1単位め ノーマライゼーション,リハビリテーションの理念について

ノーマライゼーション
 『新?社会福祉士養成講座 第6巻相談援助の基盤と専門職』の第6章第2節「ノーマライゼーションと社会的包摂」を参考にしてください。また,余力のある方は,第1節「クライエントの尊厳と自己決定」の内容に関してもふれてみてください。
リハビリテーション
 『新?社会福祉士養成講座 第1巻人体の構造と機能及び疾病』の第7章第1節「リハビリテーションとは」,第4節「リハビリテーションの実施」を中心に,基本的な考え方やアプローチの在り方についてまとめてください。

2単位め 国際障害分類(ICIDH),国際生活機能分類(ICF)について

 新テキストの第1章第3節「障害とは」の内容と合わせて,『新?社会福祉士養成講座 第1巻人体の構造と機能及び疾病』の第3章「国際生活機能分類(ICF)の考え方と概要」も参考に,2つのモデルの基本的な捉え方,改正に伴うアプローチの変化を中心にまとめてください。余力のある方は,「体験としての障害(主観的次元)」の視点と,それに対する関わり方についてもふれてみてください。

3単位め A.障害者施策の発展,福祉サービスの特徴や問題点について

 施策の発展に関しては,新テキストの第1章第1節,第2章第1節の内容および参考文献にあげた資料を中心に,主に国際障害者年以降の動向を中心にまとめてください。また,現在の福祉サービスの特徴については,新テキストの第3章,第4章の内容を簡潔にまとめてください。ただし,自立支援法に関しては,成立以前から現在に至るまで様々な批判がなされておりますので,テキストだけでなく,インターネットや,その他の資料に示された見解も参考にしてください。

3単位め B.語句説明型レポート

(1)障害者施策の法体系

 障害者に関わる法体系は,新テキストの第2章第2節にあるとおり,多岐にわたりますが,福祉関係の法律を中心に簡潔にまとめてください。

(2)バリアフリー,ユニバーサルデザイン

 テキストの第8章の関連法律の内容やその他の資料も含めて,これらの考え方や,具体的な取り組みについてまとめてください。

(3)自立生活運動(IL運動)について

 障害者運動として,北米に端を発した取り組みで,現在の施策にも影響を与えています。
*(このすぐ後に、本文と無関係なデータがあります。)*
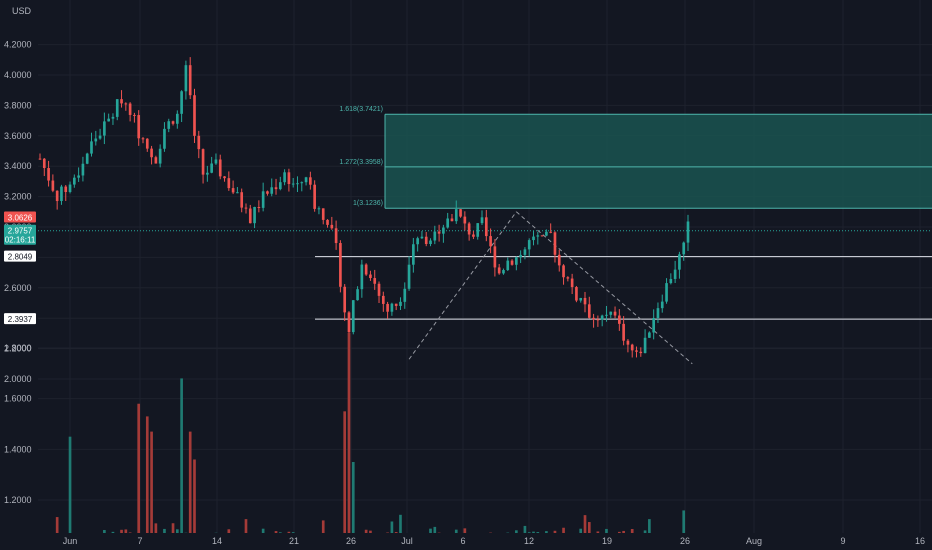 The width and height of the screenshot is (932, 550). What do you see at coordinates (18, 136) in the screenshot?
I see `price-tick-label: 3.6000` at bounding box center [18, 136].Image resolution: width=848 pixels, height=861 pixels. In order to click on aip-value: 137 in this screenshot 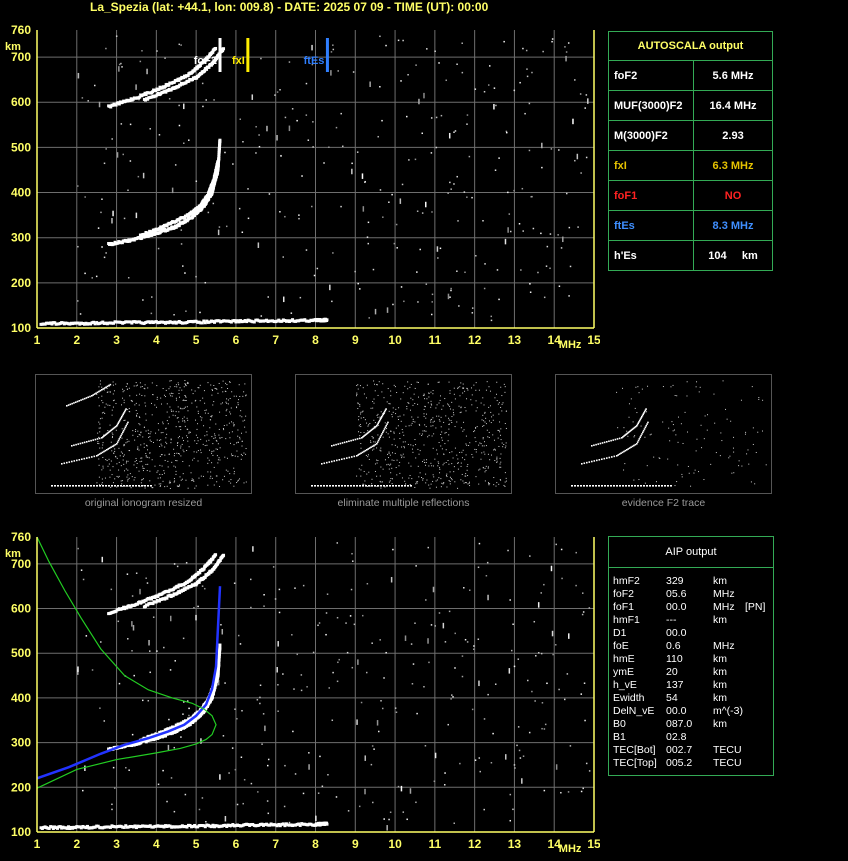, I will do `click(675, 685)`.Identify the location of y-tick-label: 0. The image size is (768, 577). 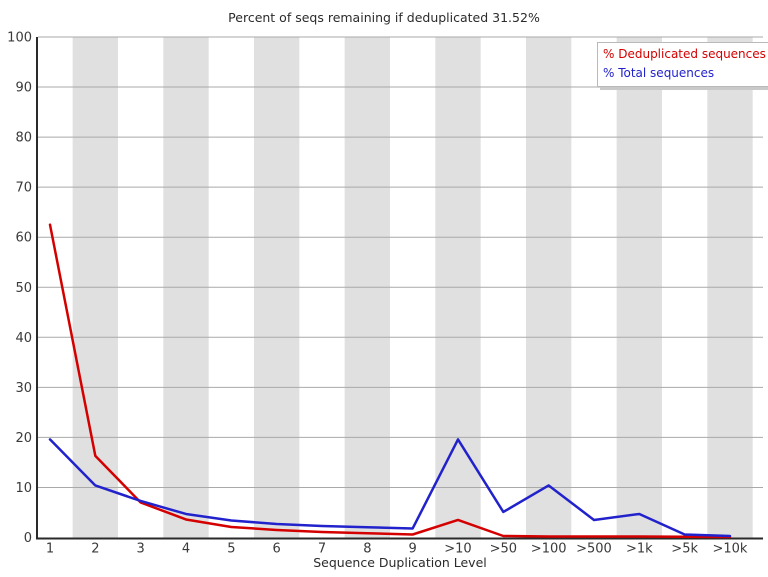
(28, 538).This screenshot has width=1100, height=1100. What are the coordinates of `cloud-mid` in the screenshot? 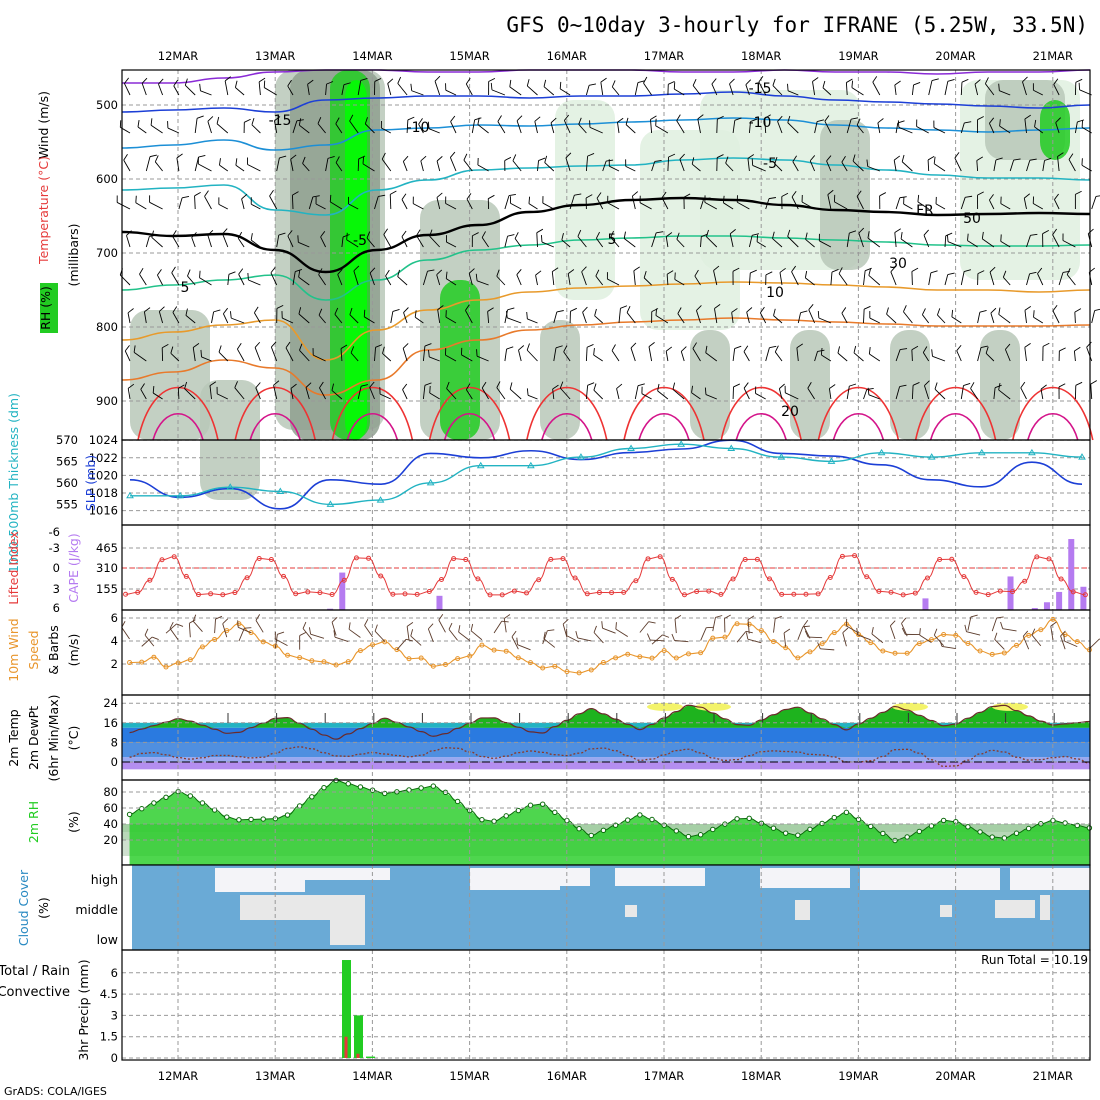 It's located at (946, 911).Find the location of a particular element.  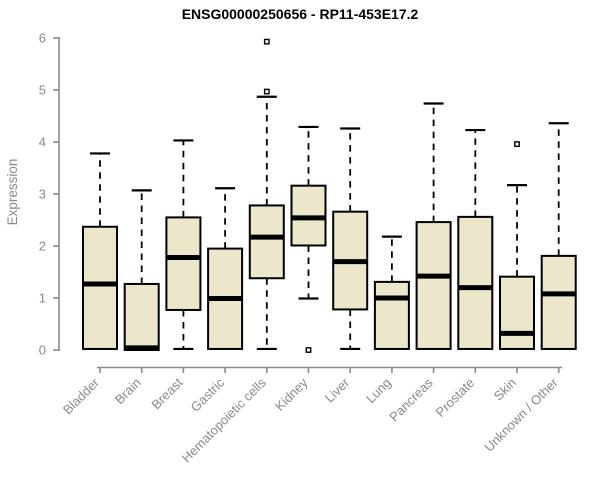

x-category-label-pancreas: Pancreas is located at coordinates (411, 400).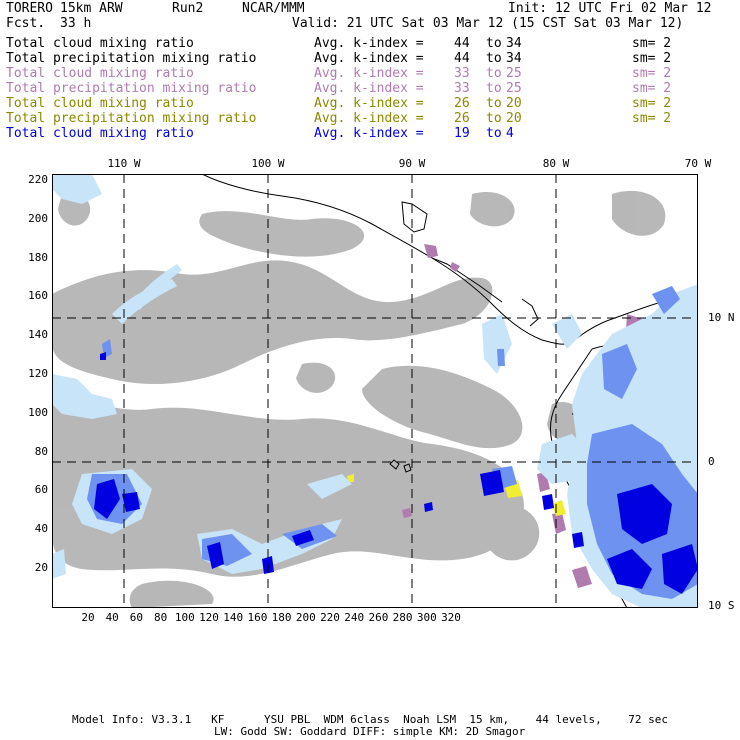 The width and height of the screenshot is (740, 740). Describe the element at coordinates (258, 618) in the screenshot. I see `x-tick-label: 160` at that location.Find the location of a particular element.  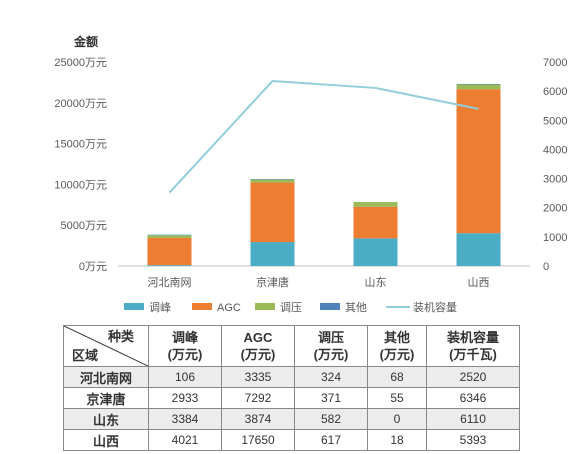

header-title: 调峰 is located at coordinates (184, 338).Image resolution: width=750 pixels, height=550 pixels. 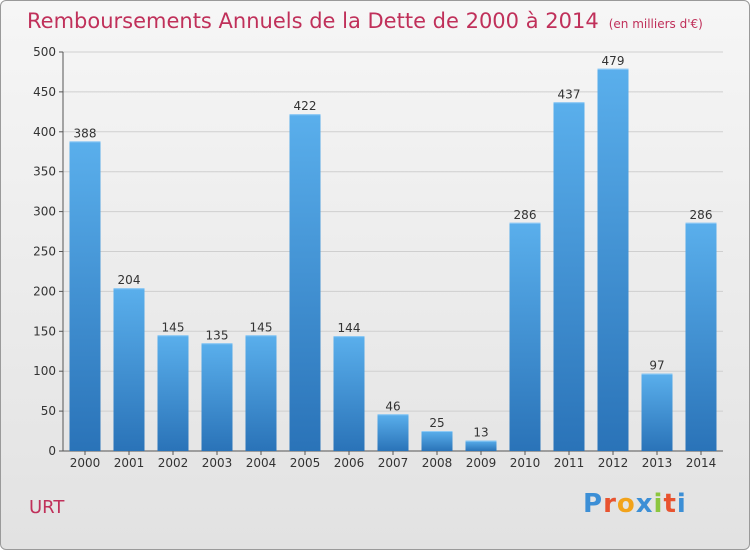 What do you see at coordinates (44, 331) in the screenshot?
I see `y-tick-label: 150` at bounding box center [44, 331]. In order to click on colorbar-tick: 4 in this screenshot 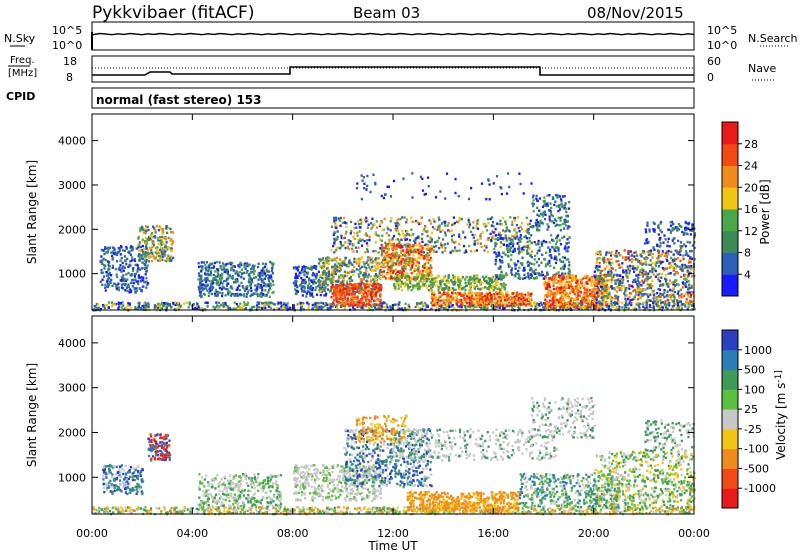, I will do `click(748, 274)`. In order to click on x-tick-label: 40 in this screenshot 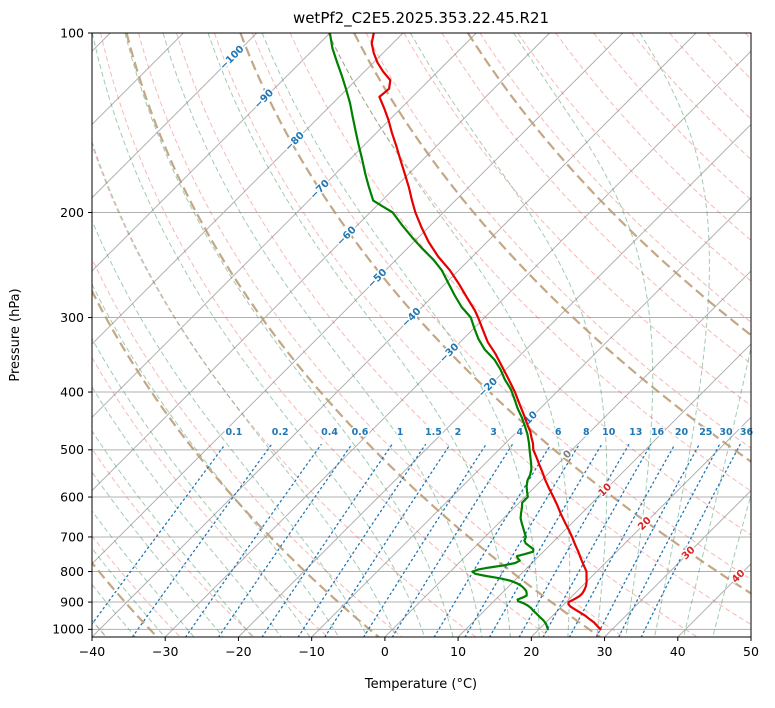, I will do `click(678, 652)`.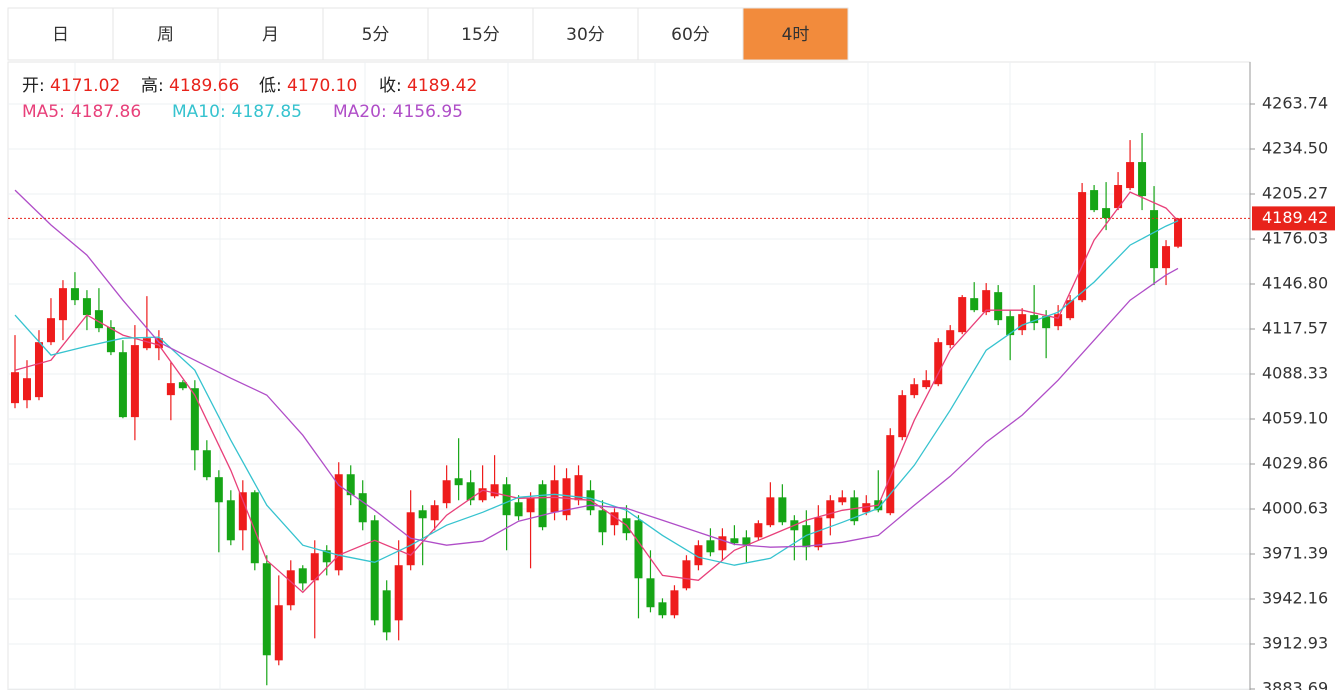 Image resolution: width=1335 pixels, height=690 pixels. Describe the element at coordinates (1295, 464) in the screenshot. I see `y-tick-label: 4029.86` at that location.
基本的な考え方については,『新?社会福祉士養成講座 第9巻地域福祉の理論と方法』の第2章第2節や,『レポート課題集2009(1?2年次)』にあげた資料を参考にしてください。

(4)自立支援法の概要と課題について

 上記A.の内容を参考にしてください。

4単位め 援助の基本原則,当事者が「自分らしく生活することの意義」,自立支援の在り方について

 新テキスト第6章第1節の内容や『新?社会福祉士養成講座 第6巻相談援助の基盤と専門職』の第7章「専門職の倫理と倫理的ジレンマ」等を参考に,本科目のまとめとして,日常生活の中で考えたことや,実践での関わりを通して考えたことなど,ご自分の見解を述べてください。

 テキスト等様々な資料の内容や表現は,編者や著者の観点に必ず依拠しており,そこに書かれた客観的事実は同じでも,資料ごとに微妙なニュアンスの違いがあります。ですから,1つのことがらを理解するのにたった1種類の資料を用いただけでは,いくつかの言説を比較検討するということができず,自分なりの理解のしかたや考え方を導くことが難しくなります。

 ぜひ,テキストだけに限らず,様々な資料に自由に接してみてください。そして,ご自分の興味関心のありかを発見し,感情を動かされる楽しい時間を味わってください。それが机上の勉学や思考の醍醐味だと思います。